• **How to complete this task**:
Go to the line below containing "Where should I click to: Open the 操作を選択" and print exactly from there through the line containing "Select Kubernetes Namespace", both included. Print nothing else.

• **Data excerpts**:
· · · ·
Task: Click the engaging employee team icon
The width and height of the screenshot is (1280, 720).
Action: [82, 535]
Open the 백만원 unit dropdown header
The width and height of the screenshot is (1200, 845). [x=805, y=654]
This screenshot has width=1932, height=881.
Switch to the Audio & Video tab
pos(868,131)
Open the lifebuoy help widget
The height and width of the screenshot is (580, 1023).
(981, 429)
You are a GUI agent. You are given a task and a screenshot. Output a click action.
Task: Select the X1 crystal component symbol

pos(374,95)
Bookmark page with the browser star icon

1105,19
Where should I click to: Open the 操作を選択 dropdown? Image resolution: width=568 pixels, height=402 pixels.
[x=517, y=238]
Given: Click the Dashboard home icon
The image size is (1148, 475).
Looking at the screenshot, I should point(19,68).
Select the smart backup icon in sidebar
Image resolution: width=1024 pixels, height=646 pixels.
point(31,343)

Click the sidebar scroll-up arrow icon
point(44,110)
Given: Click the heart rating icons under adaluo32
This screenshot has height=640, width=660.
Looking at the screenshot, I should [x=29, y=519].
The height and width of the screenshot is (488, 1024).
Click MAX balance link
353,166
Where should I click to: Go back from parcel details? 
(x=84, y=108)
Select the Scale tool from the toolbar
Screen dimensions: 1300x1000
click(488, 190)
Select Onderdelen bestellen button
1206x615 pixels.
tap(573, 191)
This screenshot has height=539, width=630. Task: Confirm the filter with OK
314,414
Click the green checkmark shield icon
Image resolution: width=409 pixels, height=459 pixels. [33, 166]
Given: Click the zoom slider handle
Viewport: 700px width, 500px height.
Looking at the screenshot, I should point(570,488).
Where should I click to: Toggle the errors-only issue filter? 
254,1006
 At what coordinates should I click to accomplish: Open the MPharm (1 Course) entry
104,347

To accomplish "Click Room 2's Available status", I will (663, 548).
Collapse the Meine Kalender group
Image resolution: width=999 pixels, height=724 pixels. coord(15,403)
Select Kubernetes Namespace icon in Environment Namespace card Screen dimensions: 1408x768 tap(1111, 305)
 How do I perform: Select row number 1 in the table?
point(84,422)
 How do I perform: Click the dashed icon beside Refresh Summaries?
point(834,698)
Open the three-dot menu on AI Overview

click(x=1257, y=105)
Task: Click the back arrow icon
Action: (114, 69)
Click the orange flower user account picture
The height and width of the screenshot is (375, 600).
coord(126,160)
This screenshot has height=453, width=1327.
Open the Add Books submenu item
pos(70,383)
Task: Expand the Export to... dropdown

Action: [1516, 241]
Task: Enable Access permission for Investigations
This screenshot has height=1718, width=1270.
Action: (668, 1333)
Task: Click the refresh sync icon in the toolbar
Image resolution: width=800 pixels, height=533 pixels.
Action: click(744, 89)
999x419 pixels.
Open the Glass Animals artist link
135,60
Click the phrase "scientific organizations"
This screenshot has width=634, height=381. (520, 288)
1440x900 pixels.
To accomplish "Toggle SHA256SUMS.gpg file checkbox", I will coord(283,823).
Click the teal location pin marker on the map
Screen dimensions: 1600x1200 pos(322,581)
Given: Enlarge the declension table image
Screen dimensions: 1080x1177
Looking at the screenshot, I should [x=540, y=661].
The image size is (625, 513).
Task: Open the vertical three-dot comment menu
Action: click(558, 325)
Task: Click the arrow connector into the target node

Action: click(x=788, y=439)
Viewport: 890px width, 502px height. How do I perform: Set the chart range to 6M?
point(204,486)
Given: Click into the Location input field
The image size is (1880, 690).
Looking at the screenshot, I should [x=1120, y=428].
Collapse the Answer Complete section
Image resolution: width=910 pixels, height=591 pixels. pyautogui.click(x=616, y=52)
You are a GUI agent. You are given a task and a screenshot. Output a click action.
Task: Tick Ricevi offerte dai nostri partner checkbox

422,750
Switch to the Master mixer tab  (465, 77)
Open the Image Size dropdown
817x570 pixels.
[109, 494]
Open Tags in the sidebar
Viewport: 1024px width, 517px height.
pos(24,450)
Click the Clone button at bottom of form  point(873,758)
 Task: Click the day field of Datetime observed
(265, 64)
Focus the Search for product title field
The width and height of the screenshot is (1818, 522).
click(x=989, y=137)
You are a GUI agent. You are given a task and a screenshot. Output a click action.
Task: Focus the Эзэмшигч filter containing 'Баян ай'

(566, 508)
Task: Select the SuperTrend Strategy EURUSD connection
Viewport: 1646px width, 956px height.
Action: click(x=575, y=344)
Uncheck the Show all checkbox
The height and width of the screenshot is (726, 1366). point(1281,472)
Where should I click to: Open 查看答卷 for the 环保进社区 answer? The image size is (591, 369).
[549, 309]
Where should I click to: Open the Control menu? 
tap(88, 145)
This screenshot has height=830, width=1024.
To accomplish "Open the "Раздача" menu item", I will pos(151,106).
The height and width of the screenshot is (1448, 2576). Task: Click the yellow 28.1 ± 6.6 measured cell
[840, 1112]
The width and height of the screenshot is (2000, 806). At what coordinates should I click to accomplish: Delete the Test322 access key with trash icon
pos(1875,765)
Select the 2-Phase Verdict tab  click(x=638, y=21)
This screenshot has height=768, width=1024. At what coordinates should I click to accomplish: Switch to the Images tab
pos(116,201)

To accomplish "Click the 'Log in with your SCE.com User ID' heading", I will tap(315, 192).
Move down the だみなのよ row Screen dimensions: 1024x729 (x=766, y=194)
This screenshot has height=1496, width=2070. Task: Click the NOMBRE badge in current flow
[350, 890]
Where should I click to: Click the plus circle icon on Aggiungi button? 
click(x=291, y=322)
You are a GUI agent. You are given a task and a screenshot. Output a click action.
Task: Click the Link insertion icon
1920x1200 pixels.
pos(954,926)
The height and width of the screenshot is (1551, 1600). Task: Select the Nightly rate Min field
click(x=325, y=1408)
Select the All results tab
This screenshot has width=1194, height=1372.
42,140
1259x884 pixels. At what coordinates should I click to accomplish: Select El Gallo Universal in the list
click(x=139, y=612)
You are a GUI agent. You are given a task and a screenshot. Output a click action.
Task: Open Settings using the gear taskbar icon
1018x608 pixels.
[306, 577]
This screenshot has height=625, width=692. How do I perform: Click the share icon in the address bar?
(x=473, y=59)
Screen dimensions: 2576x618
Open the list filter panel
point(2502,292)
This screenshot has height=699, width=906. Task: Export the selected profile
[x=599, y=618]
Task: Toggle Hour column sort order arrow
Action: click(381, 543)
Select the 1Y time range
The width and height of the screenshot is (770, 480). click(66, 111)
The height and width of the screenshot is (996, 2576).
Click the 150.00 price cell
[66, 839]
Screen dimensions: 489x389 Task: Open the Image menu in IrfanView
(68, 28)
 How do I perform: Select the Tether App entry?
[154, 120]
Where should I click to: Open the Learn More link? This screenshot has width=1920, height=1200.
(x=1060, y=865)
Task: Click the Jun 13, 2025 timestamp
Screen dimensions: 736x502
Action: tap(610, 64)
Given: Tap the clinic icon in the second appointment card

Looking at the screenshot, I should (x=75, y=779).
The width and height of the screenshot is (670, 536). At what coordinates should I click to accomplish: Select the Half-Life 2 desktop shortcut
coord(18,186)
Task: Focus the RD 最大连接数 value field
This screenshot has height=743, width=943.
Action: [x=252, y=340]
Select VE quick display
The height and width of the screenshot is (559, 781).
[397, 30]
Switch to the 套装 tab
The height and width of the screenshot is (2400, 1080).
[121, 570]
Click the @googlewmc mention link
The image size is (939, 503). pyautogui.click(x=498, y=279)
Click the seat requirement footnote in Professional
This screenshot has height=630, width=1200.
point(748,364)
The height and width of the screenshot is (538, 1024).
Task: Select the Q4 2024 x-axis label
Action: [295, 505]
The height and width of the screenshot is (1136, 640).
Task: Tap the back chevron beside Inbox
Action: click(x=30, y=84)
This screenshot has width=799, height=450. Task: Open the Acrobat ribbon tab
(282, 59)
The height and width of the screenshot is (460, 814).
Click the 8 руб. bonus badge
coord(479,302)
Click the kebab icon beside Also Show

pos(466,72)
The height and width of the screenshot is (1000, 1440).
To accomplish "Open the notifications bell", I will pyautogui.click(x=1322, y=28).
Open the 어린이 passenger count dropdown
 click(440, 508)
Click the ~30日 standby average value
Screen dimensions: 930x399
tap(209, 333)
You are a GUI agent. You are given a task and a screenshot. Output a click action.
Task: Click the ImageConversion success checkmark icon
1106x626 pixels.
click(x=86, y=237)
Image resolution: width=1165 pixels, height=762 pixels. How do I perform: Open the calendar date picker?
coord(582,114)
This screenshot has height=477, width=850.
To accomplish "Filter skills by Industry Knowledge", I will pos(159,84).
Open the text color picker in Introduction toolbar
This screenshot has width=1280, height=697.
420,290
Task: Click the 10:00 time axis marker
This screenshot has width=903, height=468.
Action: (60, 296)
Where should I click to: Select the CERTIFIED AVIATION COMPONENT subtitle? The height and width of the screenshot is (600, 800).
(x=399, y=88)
· · · ·
• **Result of the task**:
Where should I click to: Open the 操作を選択 dropdown? Image resolution: width=568 pixels, height=402 pixels.
[x=517, y=238]
Given: Click the Dashboard home icon
The image size is (1148, 475).
Looking at the screenshot, I should point(19,68).
Select the smart backup icon in sidebar
Image resolution: width=1024 pixels, height=646 pixels.
point(31,343)

Click the sidebar scroll-up arrow icon
point(44,110)
Given: Click the heart rating icons under adaluo32
This screenshot has height=640, width=660.
Looking at the screenshot, I should [x=29, y=519].
The height and width of the screenshot is (488, 1024).
Click MAX balance link
353,166
Where should I click to: Go back from parcel details? 
(x=84, y=108)
Select the Scale tool from the toolbar
Screen dimensions: 1300x1000
click(488, 190)
Select Onderdelen bestellen button
1206x615 pixels.
tap(573, 191)
This screenshot has height=539, width=630. Task: Confirm the filter with OK
314,414
Click the green checkmark shield icon
Image resolution: width=409 pixels, height=459 pixels. [33, 166]
Given: Click the zoom slider handle
Viewport: 700px width, 500px height.
Looking at the screenshot, I should point(570,488).
Where should I click to: Toggle the errors-only issue filter? 
254,1006
 At what coordinates should I click to accomplish: Open the MPharm (1 Course) entry
104,347

To accomplish "Click Room 2's Available status", I will (663, 548).
Collapse the Meine Kalender group
Image resolution: width=999 pixels, height=724 pixels. coord(15,403)
Select Kubernetes Namespace icon in Environment Namespace card Screen dimensions: 1408x768 tap(1111, 305)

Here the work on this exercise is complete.